§ PASSAGE
↓↓↓
Reliability
Last week's question.
Mean Time Between Failures (MTBF)
An electronic assembly consists of three subassemblies with the following individual MTBF.
Subassembly 1 547 days
Subassembly 2 180 days
Subassembly 3 276 days
Failures occur at random and if any subassembly fails, the entire assembly fails. What is the MTBF of the electronic assembly?
a) 334 days
b) 180 days
c) 91 days
d) None of the Above
Answer
c) 91 days
When failures occur at random, the time between failures follow an exponential distribution. If the individual subassemblies fail at random, then the entire electronic assembly will fail at random. The assembly failure rate (λ) is equal to the sum of the subassembly failure rates. Since failure rate is the reciprocal of MTBF, the assembly MTBF may be calculated as follows.
MTBF = 1/Σλi = 1/(1/547 + 1/180 + 1/276) = 91 days
Source: Carr, Wendell E., Statistical Problem Solving, ASQC Quality Press, Milwaukee WI, 1992
This week's question.
How Much to Stock?
↑↑↑
§ GIVEN PROBLEM A
In the reliability text, copy everything from "Subassembly 1 547" down to "calculated as follows.", swapping "electronic assembly" for "control unit".
§ GIVEN PROBLEM B
According to the reliability text, what is the individual MTBF of Subassembly 2?

§ DATASET ENTRIES
↓↓↓
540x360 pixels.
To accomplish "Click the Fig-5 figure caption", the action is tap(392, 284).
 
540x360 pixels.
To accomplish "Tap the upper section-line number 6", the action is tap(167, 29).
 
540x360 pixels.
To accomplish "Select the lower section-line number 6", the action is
↑↑↑
↓↓↓
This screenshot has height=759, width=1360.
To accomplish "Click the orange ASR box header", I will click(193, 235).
↑↑↑
§ RESPONSE A
Subassembly 1 547 days
Subassembly 2 180 days
Subassembly 3 276 days
Failures occur at random and if any subassembly fails, the entire assembly fails. What is the MTBF of the control unit?
a) 334 days
b) 180 days
c) 91 days
d) None of the Above
Answer
c) 91 days
When failures occur at random, the time between failures follow an exponential distribution. If the individual subassemblies fail at random, then the entire control unit will fail at random. The assembly failure rate (λ) is equal to the sum of the subassembly failure rates. Since failure rate is the reciprocal of MTBF, the assembly MTBF may be calculated as follows.

§ RESPONSE B
180 days